## Exercise directions:
Can you quote the lines below exactly, starting at the line with "You are a GUI" and going through the last one?

BEGIN Provided information

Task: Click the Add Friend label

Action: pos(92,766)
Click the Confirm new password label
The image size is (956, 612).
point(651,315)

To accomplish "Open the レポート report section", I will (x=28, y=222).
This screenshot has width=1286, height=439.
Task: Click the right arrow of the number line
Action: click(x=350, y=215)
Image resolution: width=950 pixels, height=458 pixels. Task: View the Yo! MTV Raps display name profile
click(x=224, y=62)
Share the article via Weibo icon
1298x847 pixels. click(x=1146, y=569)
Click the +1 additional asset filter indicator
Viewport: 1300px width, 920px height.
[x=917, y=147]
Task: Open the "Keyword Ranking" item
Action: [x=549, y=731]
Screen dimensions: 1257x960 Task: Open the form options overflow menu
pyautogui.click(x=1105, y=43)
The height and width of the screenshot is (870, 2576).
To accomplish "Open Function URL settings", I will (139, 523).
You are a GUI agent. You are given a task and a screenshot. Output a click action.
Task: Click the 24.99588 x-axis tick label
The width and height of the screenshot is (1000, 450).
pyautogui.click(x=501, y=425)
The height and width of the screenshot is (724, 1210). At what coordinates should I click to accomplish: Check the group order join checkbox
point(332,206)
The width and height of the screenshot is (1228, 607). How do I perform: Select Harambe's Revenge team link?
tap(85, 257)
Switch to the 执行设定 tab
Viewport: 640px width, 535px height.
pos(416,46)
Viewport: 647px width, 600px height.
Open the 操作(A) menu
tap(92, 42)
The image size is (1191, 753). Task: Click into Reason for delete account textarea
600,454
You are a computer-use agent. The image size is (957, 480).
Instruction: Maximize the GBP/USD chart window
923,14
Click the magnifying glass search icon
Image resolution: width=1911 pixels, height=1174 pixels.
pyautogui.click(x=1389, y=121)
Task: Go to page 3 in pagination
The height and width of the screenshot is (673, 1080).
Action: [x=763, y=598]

END Provided information

## Answer for this exercise:
You are a GUI agent. You are given a task and a screenshot. Output a click action.
Task: Click the 24.99588 x-axis tick label
The width and height of the screenshot is (1000, 450).
pyautogui.click(x=501, y=425)
The height and width of the screenshot is (724, 1210). At what coordinates should I click to accomplish: Check the group order join checkbox
point(332,206)
The width and height of the screenshot is (1228, 607). How do I perform: Select Harambe's Revenge team link?
tap(85, 257)
Switch to the 执行设定 tab
Viewport: 640px width, 535px height.
pos(416,46)
Viewport: 647px width, 600px height.
Open the 操作(A) menu
tap(92, 42)
The image size is (1191, 753). Task: Click into Reason for delete account textarea
600,454
You are a computer-use agent. The image size is (957, 480).
Instruction: Maximize the GBP/USD chart window
923,14
Click the magnifying glass search icon
Image resolution: width=1911 pixels, height=1174 pixels.
pyautogui.click(x=1389, y=121)
Task: Go to page 3 in pagination
The height and width of the screenshot is (673, 1080).
Action: [x=763, y=598]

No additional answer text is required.